Health Tips: Get that perfect weight!
Health Tips: Get that perfect weight!
Top fitness experts, dieticians tell you how to maintain your weight.

WEEK 1: You are on a crash diet, surviving on bare necessities and exercising like a mad woman.. Status... Hooray! The weighing scale needles are finally moving backward!

Week 3: Your weight is just about perfect and has been consistent for a while now.

Week 5: You have just put on the two kilos that you lost a few weeks ago. What happened to the 'fantastic' weight loss program?

Reality Check. Just because you were on a diet and exercising does not mean that your weight is going to remain consistent for ever. You need to maintain the perfect weight you worked so hard to attain.

India's top five fitness experts and dieticians give you tips on how to do so.

Nutritionist and Dietician, Dr. Anjali Mukherjee says…

"It is very important to follow a sensible food plan that suits your body constitution. Some people might be allergic to milk and milk products, others might take well to non-veg food. So you have to eat according to what your body needs.

Along with the food plan, you need to exercise regularly. It could be just a 40 minute walk in the evening."

Holistic Health Guru, Mickey Mehta says…

"The first and most important thing to do is to get into an absolute detox and cleansing program.
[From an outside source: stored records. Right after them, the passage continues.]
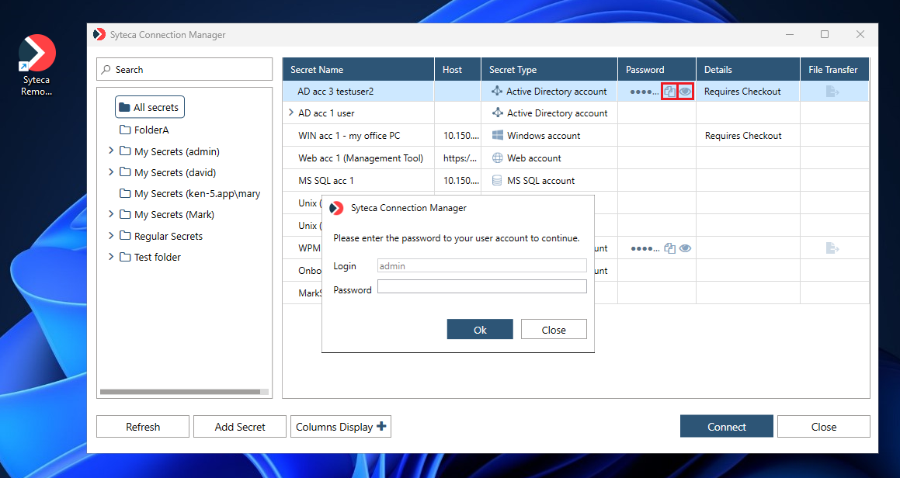Sort by Secret Name column header

click(357, 70)
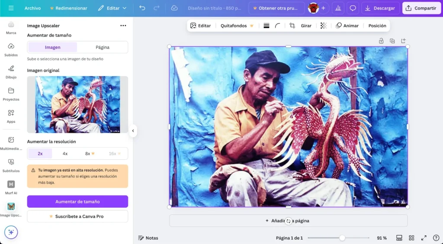The width and height of the screenshot is (443, 244).
Task: Adjust the zoom slider handle
Action: [342, 238]
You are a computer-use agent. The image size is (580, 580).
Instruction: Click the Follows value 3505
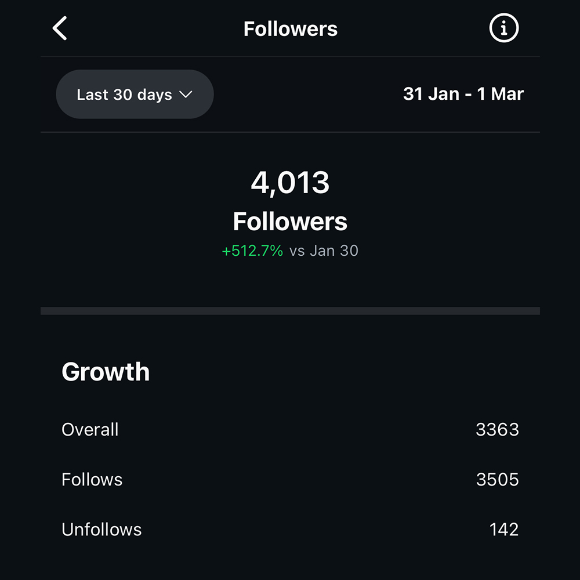tap(497, 480)
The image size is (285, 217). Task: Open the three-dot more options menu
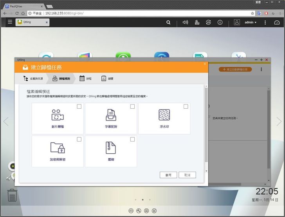pos(261,69)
Regulate your lifestyle… correct your eating, drinking, sleeping and exercise habits.

Exercise regularly, ideally in the morning. Go to sleep latest by 10 and wake up by at least seven the next morning."

Celebrity Fitness Expert, Leena Mogre says…

"Try to include weight and resistance training in your schedule. Do some cardio accompanied by a low fat diet. Do not go in for a drastic weight loss no matter what. Always concentrate on losing percentage fat."

Celebrity Fitness Expert, Deanne Pandey says…

"To achieve anything, you must have a positive and strong state of mind. Work towards that first. Then comes time management. Eat your meals at the right time. Don't eat breakfast at 12 in the afternoon. Eat smaller, frequent meals in an adequate portion size.

Have well-balanced meals that consist of carbs, proteins and multi-nutrients. Exercise at least 4-5 days a week. Keep yourself active… walk, swim, do yoga."

Certified Fitness Trainer, Amit Sharma says…

"The body reacts in two ways… If you eat a lot, you put on weight and if you eat too less then again, you put on weight.

To avoid this, eat smaller, more frequent meals probably every three to four hours. Don't fill yourself to the brim. Eat healthy and be physically active."